Your answer must be an exact retyping of the line containing "Go to previous page arrow" and every line after it through the end of the records below, with no pictures and nothing else.

***

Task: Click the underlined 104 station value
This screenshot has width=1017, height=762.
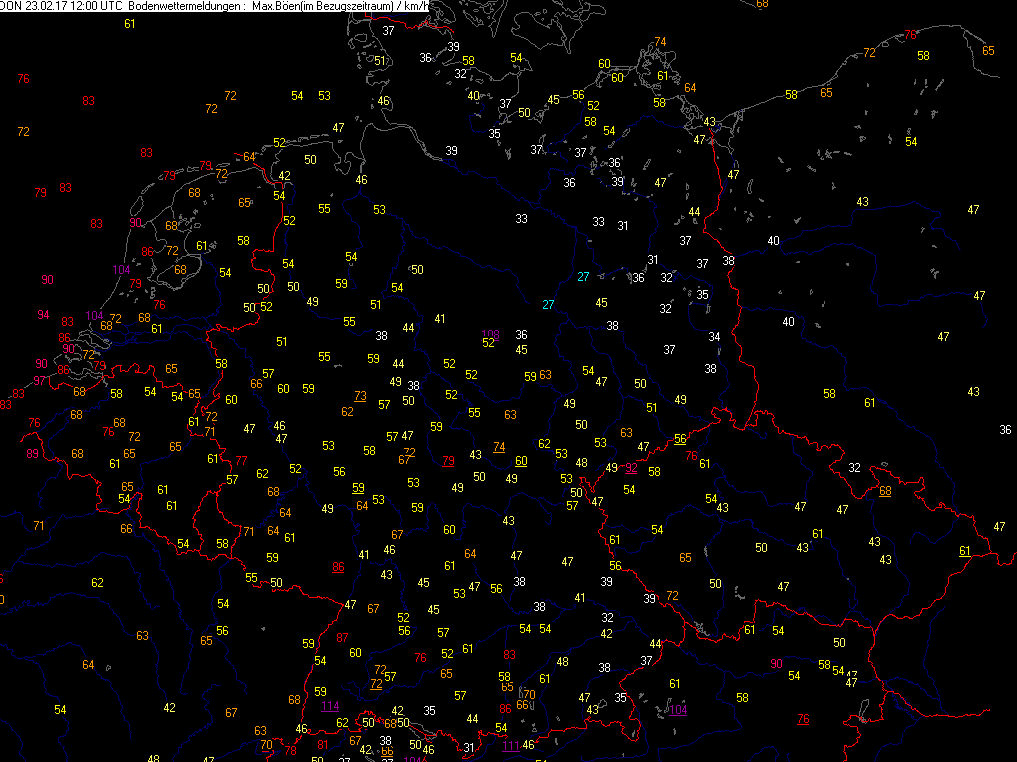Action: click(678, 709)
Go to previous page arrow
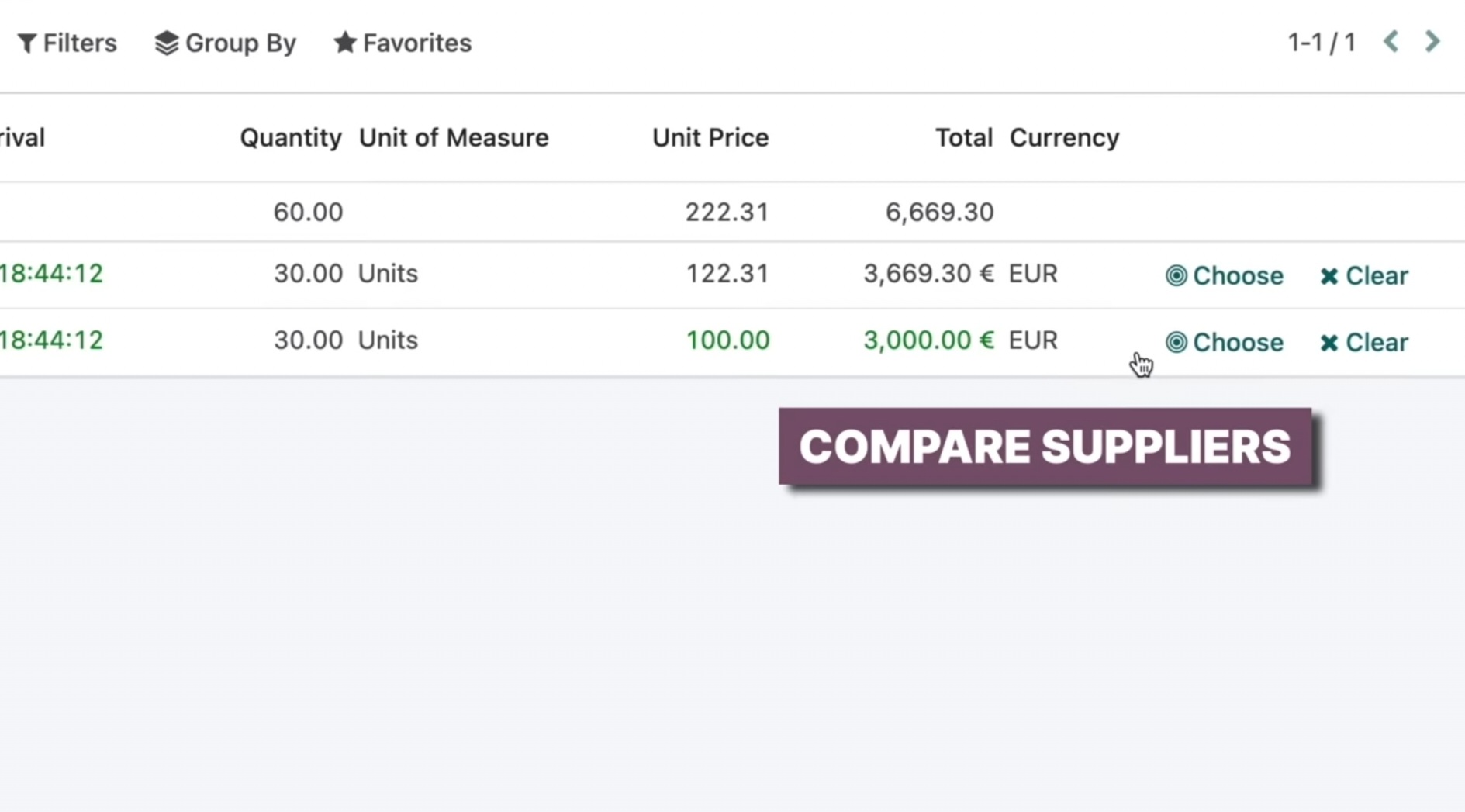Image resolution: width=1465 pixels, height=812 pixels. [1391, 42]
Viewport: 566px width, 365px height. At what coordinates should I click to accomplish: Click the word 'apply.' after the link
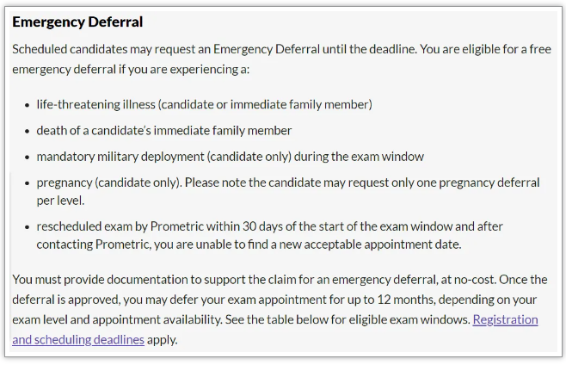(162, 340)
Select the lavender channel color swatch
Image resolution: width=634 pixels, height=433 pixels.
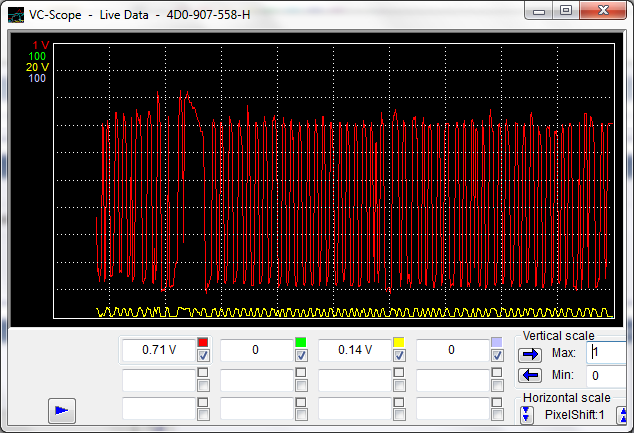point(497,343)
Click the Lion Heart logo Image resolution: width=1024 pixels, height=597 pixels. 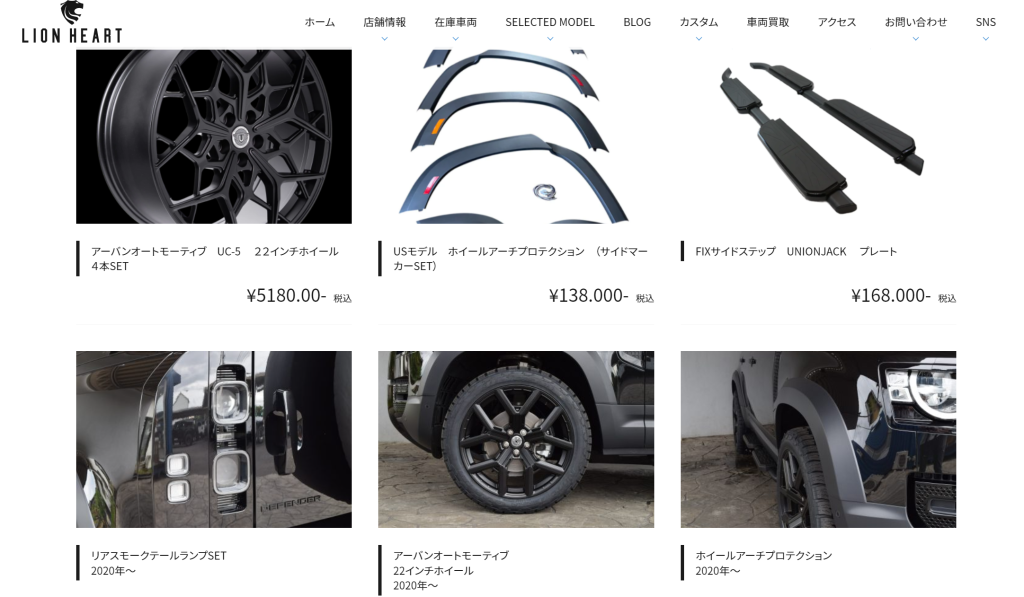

***

Problem solution:
Go to previous page arrow
Image resolution: width=1465 pixels, height=812 pixels. [1391, 42]
Viewport: 566px width, 365px height. At what coordinates should I click to accomplish: Click the word 'apply.' after the link
(162, 340)
Select the lavender channel color swatch
Image resolution: width=634 pixels, height=433 pixels.
point(497,343)
Click the Lion Heart logo Image resolution: width=1024 pixels, height=597 pixels. 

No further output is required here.